Using the Raspberry Pi Camera to see through the mirror
-
@slametps Yeah, I know the camera works well normally. So your camera works by seeing through the mirror from the other side? Did you have to tweak any camera settings or did it just work?
-
@Synthic yes behind the mirror glass without any tweaks.
-
Do consider that there is difference in properties between the types of two way mirrors out there,
one type could work well with a camera lens while another type doesn’t work at all.for an example many two way coatings are made to filter out IR light.
-
@broberg That is a valid point. How would one know what kind of two-way mirror I posess? Haven’t been able to find any “comprehensive overview” of two-way mirrors
-
@Synthic Infrared is blocked by cameras anyway so that wouldn’t make a difference. The only thing the camera cares about is visible light so if you are able to see through the mirror you are using then there is no reason that the camera shouldn’t be able to do the same thing regardless of what material the mirror is made from.

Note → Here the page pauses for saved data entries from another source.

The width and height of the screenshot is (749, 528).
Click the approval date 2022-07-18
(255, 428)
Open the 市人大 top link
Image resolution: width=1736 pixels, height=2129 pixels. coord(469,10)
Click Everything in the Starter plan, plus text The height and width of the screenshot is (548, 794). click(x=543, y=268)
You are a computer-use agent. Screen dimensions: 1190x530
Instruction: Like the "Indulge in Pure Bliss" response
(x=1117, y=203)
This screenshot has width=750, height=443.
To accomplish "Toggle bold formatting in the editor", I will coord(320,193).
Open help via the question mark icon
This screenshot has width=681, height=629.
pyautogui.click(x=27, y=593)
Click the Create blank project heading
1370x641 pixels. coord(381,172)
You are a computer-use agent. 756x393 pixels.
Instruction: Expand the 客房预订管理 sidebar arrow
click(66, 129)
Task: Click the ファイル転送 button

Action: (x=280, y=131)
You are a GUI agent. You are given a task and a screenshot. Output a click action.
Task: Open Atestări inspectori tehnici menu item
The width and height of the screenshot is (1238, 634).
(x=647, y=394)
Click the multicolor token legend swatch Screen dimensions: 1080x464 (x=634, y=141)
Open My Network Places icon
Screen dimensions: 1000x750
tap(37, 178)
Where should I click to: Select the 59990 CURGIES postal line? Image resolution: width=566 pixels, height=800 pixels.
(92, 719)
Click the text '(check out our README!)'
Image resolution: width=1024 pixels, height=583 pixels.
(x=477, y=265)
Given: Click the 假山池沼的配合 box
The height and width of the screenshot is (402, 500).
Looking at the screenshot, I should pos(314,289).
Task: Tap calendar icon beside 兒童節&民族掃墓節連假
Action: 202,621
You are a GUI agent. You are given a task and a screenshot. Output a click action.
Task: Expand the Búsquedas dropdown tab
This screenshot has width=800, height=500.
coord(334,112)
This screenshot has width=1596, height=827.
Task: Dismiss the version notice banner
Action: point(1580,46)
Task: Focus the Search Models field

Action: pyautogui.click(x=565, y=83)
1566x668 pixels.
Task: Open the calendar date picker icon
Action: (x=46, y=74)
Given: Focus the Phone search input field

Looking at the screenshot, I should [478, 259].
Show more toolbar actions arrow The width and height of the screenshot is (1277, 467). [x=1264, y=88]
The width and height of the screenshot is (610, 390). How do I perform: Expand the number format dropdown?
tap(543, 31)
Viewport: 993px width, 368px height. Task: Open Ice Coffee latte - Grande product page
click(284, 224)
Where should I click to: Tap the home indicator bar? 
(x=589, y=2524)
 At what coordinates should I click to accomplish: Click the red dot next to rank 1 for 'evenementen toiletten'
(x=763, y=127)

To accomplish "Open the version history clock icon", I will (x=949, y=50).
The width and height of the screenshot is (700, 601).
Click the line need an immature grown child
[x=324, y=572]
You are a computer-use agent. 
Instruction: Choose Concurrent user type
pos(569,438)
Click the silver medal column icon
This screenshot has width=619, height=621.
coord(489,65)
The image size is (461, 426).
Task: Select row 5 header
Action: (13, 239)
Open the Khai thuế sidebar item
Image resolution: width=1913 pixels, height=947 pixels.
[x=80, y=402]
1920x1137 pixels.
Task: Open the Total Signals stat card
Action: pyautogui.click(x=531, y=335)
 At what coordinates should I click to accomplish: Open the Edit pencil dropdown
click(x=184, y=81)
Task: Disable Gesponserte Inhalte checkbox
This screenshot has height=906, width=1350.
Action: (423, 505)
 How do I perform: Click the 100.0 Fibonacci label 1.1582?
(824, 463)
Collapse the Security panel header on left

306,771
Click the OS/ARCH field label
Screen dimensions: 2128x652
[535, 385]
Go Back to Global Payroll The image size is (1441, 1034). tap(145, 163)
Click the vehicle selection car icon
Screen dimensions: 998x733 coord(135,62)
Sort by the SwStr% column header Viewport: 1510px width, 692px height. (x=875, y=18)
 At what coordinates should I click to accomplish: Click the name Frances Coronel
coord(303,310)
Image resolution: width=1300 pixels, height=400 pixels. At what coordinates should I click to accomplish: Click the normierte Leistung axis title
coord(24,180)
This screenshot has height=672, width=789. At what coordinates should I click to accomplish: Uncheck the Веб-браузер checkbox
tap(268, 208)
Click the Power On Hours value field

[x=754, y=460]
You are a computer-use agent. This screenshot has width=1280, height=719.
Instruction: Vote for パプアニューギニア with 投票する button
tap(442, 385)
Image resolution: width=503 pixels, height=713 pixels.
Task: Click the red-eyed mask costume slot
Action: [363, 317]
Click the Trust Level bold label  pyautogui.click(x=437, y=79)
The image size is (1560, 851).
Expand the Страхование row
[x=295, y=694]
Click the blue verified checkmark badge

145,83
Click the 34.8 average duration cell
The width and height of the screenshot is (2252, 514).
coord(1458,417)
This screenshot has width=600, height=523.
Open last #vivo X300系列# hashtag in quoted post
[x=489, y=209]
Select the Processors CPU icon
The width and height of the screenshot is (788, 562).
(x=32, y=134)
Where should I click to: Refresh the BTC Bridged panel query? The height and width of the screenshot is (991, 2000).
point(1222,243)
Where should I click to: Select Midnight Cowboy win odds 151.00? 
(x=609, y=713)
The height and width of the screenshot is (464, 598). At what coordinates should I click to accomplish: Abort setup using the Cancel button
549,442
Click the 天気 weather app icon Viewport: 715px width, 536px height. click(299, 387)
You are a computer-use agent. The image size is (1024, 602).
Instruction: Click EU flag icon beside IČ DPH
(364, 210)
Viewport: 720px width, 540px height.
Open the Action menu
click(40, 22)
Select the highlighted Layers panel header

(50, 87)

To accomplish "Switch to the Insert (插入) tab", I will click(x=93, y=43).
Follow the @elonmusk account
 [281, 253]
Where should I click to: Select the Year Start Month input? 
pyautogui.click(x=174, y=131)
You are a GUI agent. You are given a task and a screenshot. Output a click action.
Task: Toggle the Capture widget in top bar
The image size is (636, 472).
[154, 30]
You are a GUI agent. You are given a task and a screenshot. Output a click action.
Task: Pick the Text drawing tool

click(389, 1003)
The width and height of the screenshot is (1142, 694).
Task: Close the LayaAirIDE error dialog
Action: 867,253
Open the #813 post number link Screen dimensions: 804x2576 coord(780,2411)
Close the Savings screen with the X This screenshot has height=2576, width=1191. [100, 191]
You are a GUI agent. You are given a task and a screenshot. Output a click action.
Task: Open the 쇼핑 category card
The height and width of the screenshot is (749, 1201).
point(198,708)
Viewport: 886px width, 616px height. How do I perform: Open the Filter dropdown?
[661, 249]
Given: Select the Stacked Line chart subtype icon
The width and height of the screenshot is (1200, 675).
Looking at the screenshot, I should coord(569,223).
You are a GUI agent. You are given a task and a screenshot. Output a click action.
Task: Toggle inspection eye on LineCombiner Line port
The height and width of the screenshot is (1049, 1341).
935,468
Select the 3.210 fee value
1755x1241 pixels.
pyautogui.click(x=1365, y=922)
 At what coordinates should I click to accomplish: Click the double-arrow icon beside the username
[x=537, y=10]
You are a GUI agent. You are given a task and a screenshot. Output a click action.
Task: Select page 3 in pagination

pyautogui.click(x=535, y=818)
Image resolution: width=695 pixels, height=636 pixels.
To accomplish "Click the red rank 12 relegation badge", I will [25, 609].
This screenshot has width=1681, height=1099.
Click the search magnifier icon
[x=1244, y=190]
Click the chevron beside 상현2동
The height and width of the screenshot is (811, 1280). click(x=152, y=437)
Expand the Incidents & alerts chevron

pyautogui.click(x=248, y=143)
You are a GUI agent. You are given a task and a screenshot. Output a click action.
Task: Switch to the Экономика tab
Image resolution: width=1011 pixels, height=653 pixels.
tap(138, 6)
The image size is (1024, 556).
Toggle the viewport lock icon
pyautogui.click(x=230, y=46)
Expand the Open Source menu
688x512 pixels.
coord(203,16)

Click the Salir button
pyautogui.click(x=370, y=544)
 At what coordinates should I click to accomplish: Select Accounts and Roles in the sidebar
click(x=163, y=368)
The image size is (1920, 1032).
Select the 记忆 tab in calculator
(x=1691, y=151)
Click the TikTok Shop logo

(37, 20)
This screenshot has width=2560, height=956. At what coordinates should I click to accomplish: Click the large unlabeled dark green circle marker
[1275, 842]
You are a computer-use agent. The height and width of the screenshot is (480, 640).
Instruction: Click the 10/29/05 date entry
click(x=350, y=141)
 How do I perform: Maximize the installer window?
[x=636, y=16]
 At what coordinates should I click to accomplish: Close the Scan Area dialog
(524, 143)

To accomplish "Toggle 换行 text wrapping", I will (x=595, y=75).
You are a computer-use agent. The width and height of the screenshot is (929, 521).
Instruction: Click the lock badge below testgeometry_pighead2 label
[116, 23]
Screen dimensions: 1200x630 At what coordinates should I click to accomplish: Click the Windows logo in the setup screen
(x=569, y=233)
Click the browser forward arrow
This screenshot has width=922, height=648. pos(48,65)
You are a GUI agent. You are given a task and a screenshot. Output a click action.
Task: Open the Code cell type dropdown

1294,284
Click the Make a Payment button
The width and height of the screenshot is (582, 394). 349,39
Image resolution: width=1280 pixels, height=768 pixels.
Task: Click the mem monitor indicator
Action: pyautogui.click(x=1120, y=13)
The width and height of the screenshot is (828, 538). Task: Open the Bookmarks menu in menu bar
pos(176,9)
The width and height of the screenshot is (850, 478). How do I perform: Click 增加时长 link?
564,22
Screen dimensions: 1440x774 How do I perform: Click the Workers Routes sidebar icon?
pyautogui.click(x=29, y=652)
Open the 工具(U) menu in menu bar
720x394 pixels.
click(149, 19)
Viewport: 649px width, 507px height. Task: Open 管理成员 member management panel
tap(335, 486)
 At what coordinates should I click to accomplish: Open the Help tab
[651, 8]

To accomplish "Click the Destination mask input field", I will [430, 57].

I too have the basic PiCam located behind the glass and it works perfectly. Does your cam work without the glass in place?
-
@dpenney That’s what bugs me:
- The PiCamera works great normally
- I can see through the mirror
- My Nexus 5 camera can see through the mirror
- The PiCamera can not. (it CAN, but it is waaaay too dark)
-
@Synthic That is frustrating…
I think the facial recognition module uses python-picamera to talk to the camera, are you able to tweak the configs somewhere in order to up the brightness?
https://www.raspberrypi.org/documentation/usage/camera/python/README.md -
This is where the camera is setup - try adding
camera.brightness = 90https://github.com/paviro/MMM-Facial-Recognition/blob/master/facerecognition/picam.py
Worth a shot :)
-
@Synthic I can tell you that my nexus 5 camera does not like my glass at all, al tough, the light transmission on my mirror is really low.
-
@dpenney This is my setup:
This photo is with normal camera:
This photo with PiCamera:
With brightness=90, I tried screwing around with most settings without result.